GOAL OF THE EXERCISE
Please restate the data exactly, from the first line to the last.

GIVEN DATA
Segment Open

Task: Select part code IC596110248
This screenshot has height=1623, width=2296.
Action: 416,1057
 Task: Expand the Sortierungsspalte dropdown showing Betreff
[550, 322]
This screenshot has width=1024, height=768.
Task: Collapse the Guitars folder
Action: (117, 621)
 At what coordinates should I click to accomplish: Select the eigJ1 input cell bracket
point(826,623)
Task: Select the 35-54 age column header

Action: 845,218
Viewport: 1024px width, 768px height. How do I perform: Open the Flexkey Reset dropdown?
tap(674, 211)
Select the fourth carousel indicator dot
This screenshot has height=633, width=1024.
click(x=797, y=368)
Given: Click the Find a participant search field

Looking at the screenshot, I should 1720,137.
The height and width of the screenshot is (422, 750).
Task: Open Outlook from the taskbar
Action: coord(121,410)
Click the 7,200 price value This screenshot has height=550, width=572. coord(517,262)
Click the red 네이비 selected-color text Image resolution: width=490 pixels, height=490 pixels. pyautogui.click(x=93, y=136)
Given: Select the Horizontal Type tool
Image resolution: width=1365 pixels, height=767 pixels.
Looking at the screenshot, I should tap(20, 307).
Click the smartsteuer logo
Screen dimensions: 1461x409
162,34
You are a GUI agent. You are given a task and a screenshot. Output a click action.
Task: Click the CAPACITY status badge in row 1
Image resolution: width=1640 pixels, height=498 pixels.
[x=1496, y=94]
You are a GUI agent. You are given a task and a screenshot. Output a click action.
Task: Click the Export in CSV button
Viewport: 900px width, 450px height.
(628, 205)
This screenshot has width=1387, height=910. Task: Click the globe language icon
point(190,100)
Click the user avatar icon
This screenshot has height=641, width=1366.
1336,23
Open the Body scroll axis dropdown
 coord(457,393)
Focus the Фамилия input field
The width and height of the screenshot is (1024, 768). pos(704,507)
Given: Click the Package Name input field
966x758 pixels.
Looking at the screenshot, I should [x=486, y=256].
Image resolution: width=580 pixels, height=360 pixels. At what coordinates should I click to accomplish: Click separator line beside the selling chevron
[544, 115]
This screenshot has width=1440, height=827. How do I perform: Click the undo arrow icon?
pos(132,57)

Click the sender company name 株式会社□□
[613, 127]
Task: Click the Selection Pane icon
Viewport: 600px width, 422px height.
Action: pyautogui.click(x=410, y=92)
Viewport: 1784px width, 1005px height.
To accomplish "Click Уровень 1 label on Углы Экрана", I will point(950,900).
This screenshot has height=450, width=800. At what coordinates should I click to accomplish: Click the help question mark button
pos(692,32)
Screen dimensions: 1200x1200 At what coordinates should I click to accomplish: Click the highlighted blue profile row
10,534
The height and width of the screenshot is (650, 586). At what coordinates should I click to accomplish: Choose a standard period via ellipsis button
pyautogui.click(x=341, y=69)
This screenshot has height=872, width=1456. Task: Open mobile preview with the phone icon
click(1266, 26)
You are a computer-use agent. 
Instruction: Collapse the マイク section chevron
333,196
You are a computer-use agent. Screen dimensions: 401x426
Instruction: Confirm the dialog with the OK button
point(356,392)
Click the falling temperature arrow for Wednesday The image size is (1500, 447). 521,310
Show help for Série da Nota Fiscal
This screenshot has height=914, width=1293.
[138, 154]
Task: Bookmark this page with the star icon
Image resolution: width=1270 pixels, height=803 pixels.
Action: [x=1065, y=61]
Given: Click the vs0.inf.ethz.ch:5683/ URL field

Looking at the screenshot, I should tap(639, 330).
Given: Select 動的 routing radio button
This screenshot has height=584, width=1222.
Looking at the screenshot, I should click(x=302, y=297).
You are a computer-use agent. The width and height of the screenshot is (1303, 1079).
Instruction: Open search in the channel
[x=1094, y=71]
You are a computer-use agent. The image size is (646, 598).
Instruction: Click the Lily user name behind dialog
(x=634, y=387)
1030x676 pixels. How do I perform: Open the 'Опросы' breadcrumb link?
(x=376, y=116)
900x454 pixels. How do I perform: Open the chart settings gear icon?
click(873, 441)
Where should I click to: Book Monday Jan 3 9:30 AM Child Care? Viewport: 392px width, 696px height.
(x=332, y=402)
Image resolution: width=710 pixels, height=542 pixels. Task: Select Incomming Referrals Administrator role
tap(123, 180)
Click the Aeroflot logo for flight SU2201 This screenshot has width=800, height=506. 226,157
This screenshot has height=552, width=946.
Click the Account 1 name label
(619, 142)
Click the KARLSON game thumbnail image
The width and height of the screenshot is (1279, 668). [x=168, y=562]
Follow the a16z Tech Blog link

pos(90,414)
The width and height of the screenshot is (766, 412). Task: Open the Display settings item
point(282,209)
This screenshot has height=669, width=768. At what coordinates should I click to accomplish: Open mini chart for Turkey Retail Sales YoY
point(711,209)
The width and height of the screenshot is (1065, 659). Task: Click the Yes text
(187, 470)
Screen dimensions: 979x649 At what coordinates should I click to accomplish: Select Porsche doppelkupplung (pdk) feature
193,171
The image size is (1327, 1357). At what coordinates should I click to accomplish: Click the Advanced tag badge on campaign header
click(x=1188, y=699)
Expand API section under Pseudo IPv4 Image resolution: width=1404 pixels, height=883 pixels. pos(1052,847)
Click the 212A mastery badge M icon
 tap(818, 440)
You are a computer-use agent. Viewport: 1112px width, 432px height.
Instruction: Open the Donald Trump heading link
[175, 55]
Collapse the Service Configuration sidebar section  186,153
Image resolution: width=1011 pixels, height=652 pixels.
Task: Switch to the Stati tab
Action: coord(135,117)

Segment Closed

RESULT
Task: Select part code IC596110248
This screenshot has height=1623, width=2296.
Action: 416,1057
 Task: Expand the Sortierungsspalte dropdown showing Betreff
[550, 322]
This screenshot has width=1024, height=768.
Task: Collapse the Guitars folder
Action: (117, 621)
 At what coordinates should I click to accomplish: Select the eigJ1 input cell bracket
point(826,623)
Task: Select the 35-54 age column header

Action: 845,218
Viewport: 1024px width, 768px height. How do I perform: Open the Flexkey Reset dropdown?
tap(674, 211)
Select the fourth carousel indicator dot
This screenshot has height=633, width=1024.
click(x=797, y=368)
Given: Click the Find a participant search field

Looking at the screenshot, I should 1720,137.
The height and width of the screenshot is (422, 750).
Task: Open Outlook from the taskbar
Action: coord(121,410)
Click the 7,200 price value This screenshot has height=550, width=572. coord(517,262)
Click the red 네이비 selected-color text Image resolution: width=490 pixels, height=490 pixels. pyautogui.click(x=93, y=136)
Given: Select the Horizontal Type tool
Image resolution: width=1365 pixels, height=767 pixels.
Looking at the screenshot, I should tap(20, 307).
Click the smartsteuer logo
Screen dimensions: 1461x409
162,34
You are a GUI agent. You are given a task and a screenshot. Output a click action.
Task: Click the CAPACITY status badge in row 1
Image resolution: width=1640 pixels, height=498 pixels.
[x=1496, y=94]
You are a GUI agent. You are given a task and a screenshot. Output a click action.
Task: Click the Export in CSV button
Viewport: 900px width, 450px height.
(628, 205)
This screenshot has width=1387, height=910. Task: Click the globe language icon
point(190,100)
Click the user avatar icon
This screenshot has height=641, width=1366.
1336,23
Open the Body scroll axis dropdown
 coord(457,393)
Focus the Фамилия input field
The width and height of the screenshot is (1024, 768). pos(704,507)
Given: Click the Package Name input field
966x758 pixels.
Looking at the screenshot, I should [x=486, y=256].
Image resolution: width=580 pixels, height=360 pixels. At what coordinates should I click to accomplish: Click separator line beside the selling chevron
[544, 115]
This screenshot has width=1440, height=827. How do I perform: Click the undo arrow icon?
pos(132,57)

Click the sender company name 株式会社□□
[613, 127]
Task: Click the Selection Pane icon
Viewport: 600px width, 422px height.
Action: pyautogui.click(x=410, y=92)
Viewport: 1784px width, 1005px height.
To accomplish "Click Уровень 1 label on Углы Экрана", I will point(950,900).
This screenshot has height=450, width=800. At what coordinates should I click to accomplish: Click the help question mark button
pos(692,32)
Screen dimensions: 1200x1200 At what coordinates should I click to accomplish: Click the highlighted blue profile row
10,534
The height and width of the screenshot is (650, 586). At what coordinates should I click to accomplish: Choose a standard period via ellipsis button
pyautogui.click(x=341, y=69)
This screenshot has height=872, width=1456. Task: Open mobile preview with the phone icon
click(1266, 26)
You are a computer-use agent. 
Instruction: Collapse the マイク section chevron
333,196
You are a computer-use agent. Screen dimensions: 401x426
Instruction: Confirm the dialog with the OK button
point(356,392)
Click the falling temperature arrow for Wednesday The image size is (1500, 447). 521,310
Show help for Série da Nota Fiscal
This screenshot has height=914, width=1293.
[138, 154]
Task: Bookmark this page with the star icon
Image resolution: width=1270 pixels, height=803 pixels.
Action: [x=1065, y=61]
Given: Click the vs0.inf.ethz.ch:5683/ URL field

Looking at the screenshot, I should tap(639, 330).
Given: Select 動的 routing radio button
This screenshot has height=584, width=1222.
Looking at the screenshot, I should click(x=302, y=297).
You are a computer-use agent. The width and height of the screenshot is (1303, 1079).
Instruction: Open search in the channel
[x=1094, y=71]
You are a computer-use agent. The image size is (646, 598).
Instruction: Click the Lily user name behind dialog
(x=634, y=387)
1030x676 pixels. How do I perform: Open the 'Опросы' breadcrumb link?
(x=376, y=116)
900x454 pixels. How do I perform: Open the chart settings gear icon?
click(873, 441)
Where should I click to: Book Monday Jan 3 9:30 AM Child Care? Viewport: 392px width, 696px height.
(x=332, y=402)
Image resolution: width=710 pixels, height=542 pixels. Task: Select Incomming Referrals Administrator role
tap(123, 180)
Click the Aeroflot logo for flight SU2201 This screenshot has width=800, height=506. 226,157
This screenshot has height=552, width=946.
Click the Account 1 name label
(619, 142)
Click the KARLSON game thumbnail image
The width and height of the screenshot is (1279, 668). [x=168, y=562]
Follow the a16z Tech Blog link

pos(90,414)
The width and height of the screenshot is (766, 412). Task: Open the Display settings item
point(282,209)
This screenshot has height=669, width=768. At what coordinates should I click to accomplish: Open mini chart for Turkey Retail Sales YoY
point(711,209)
The width and height of the screenshot is (1065, 659). Task: Click the Yes text
(187, 470)
Screen dimensions: 979x649 At what coordinates should I click to accomplish: Select Porsche doppelkupplung (pdk) feature
193,171
The image size is (1327, 1357). At what coordinates should I click to accomplish: Click the Advanced tag badge on campaign header
click(x=1188, y=699)
Expand API section under Pseudo IPv4 Image resolution: width=1404 pixels, height=883 pixels. pos(1052,847)
Click the 212A mastery badge M icon
 tap(818, 440)
You are a computer-use agent. Viewport: 1112px width, 432px height.
Instruction: Open the Donald Trump heading link
[175, 55]
Collapse the Service Configuration sidebar section  186,153
Image resolution: width=1011 pixels, height=652 pixels.
Task: Switch to the Stati tab
Action: coord(135,117)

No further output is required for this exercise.